To evaluate the intermediary effects of risk factors between PCOS and BC, we conducted a mediation MR analysis. Firstly, we utilized two-sample MR to calculate the causal impact of genetically determined PCOS on the mediator (β1). Secondly, we employed MVMR to estimate the causal effect of the mediator on BC with adjustment for PCOS (β2). Finally, the indirect effect was calculated by multiplying the results from the two steps (β1 × β2) and dividing by the total effect (β).
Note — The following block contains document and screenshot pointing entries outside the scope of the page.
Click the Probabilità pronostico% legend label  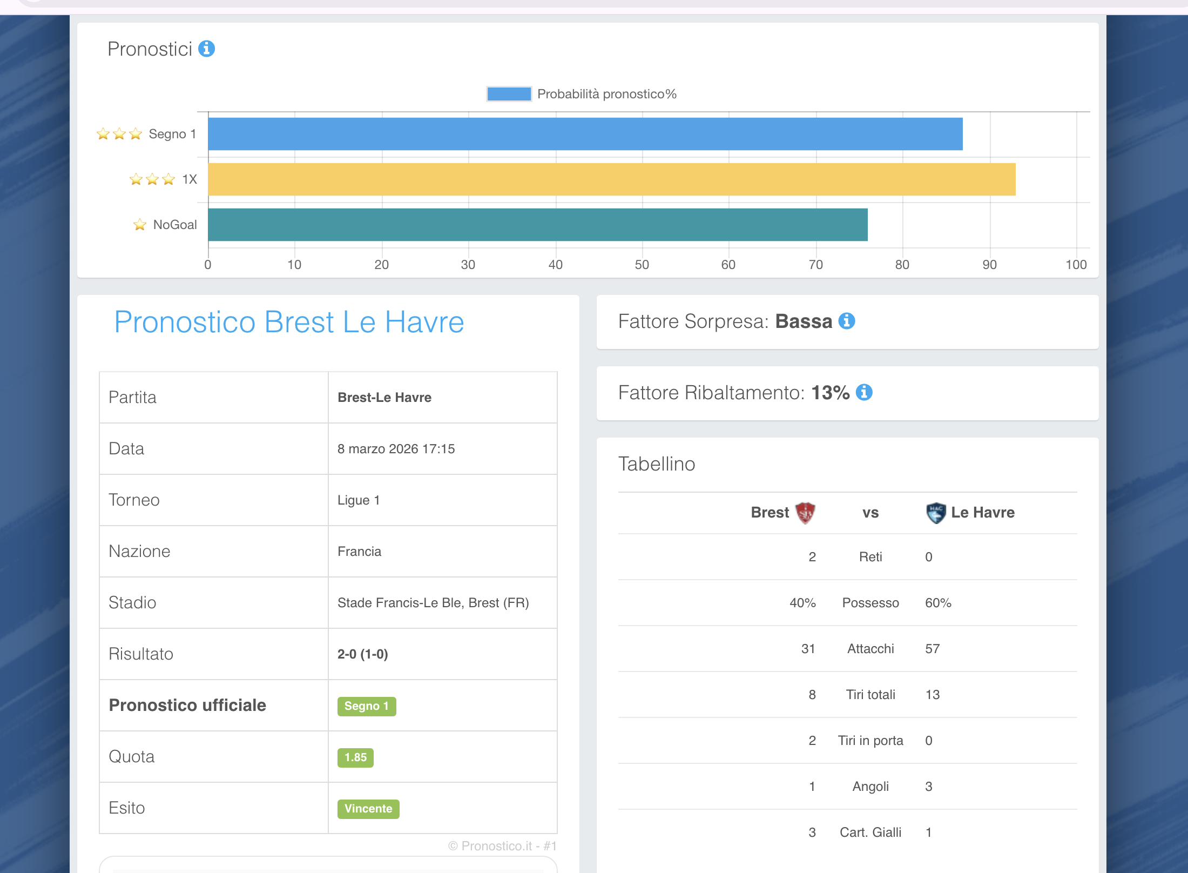[606, 94]
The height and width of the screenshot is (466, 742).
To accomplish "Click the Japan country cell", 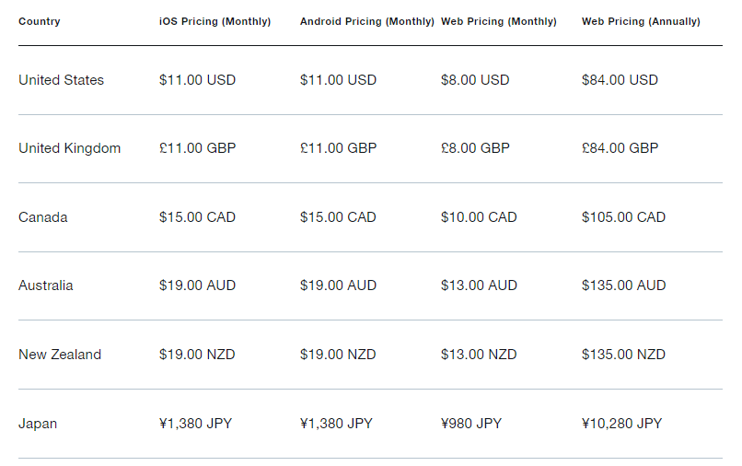I will [38, 424].
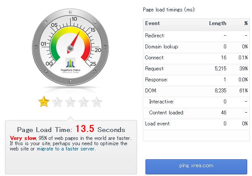The width and height of the screenshot is (252, 176).
Task: Select the Content loaded row
Action: pyautogui.click(x=196, y=114)
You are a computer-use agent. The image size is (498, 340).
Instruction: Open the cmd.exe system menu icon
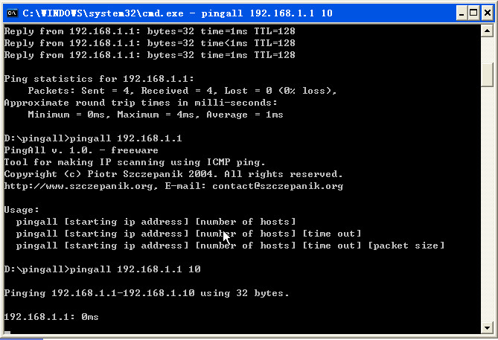pyautogui.click(x=12, y=13)
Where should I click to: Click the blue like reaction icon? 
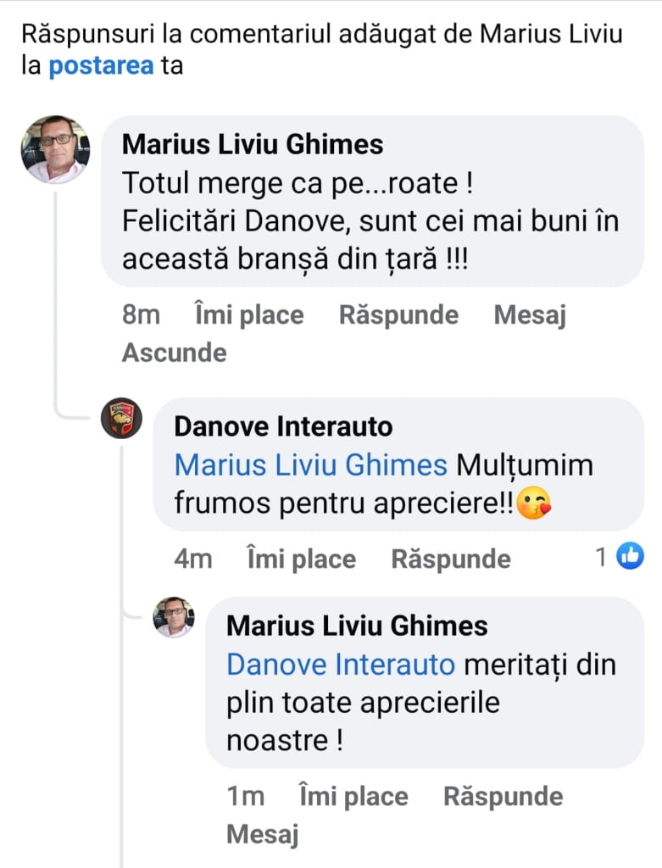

We derived standard errors by utilizing the Delta method which relied on the effect estimates generated from mediation MR analyses.

Sensitivity analyses

In MVMR, the direct effect of a risk factor on a disease outcome, independent of a mediator, can be estimated without being affected by any bidirectional relationship between the risk factor and mediator. This is because MVMR accounts for the bidirectional causal effects between the risk factor and mediator, and the direct effect is estimated based on the IVs that capture the genetic variation of the risk factor and mediator [26]. Therefore, the direct effect of PCOS on BC risk not via mediators can be estimated using MVMR whether or not there is a bidirectional relationship between PCOS and mediators.


Effects of PCOS on BC

Our analyses revealed a positive association between genetically predicted PCOS and an increased risk of BC, for each 1-SD higher risk of PCOS was associated with a 6.7% elevation in overall BC risk observed using the IVW-multiplicative random effects method [odds ratio (OR) 1.067 (95% confidence interval (CI): 1.020–1.115), p = 0.005]. Furthermore, genetically predicted each 1-SD higher risk of PCOS was associated with an 8.8% increase in the risk of ER + BC [IVW: OR 1.088 (95% CI: 1.032–1.147), p = 0.002]. These findings were consistent across all methods except for MR-Egger. However, based on the IVW assessment, no significant association was observed between genetically predicted PCOS and the risk of ER- BC. The forest plot of the results is presented in Fig. 5, which illustrate the causal relationship between PCOS and BC. While some heterogeneity was observed, no evidence of pleiotropy was detected. All the Two Sample MR results are presented in Supplementary Material Table S1.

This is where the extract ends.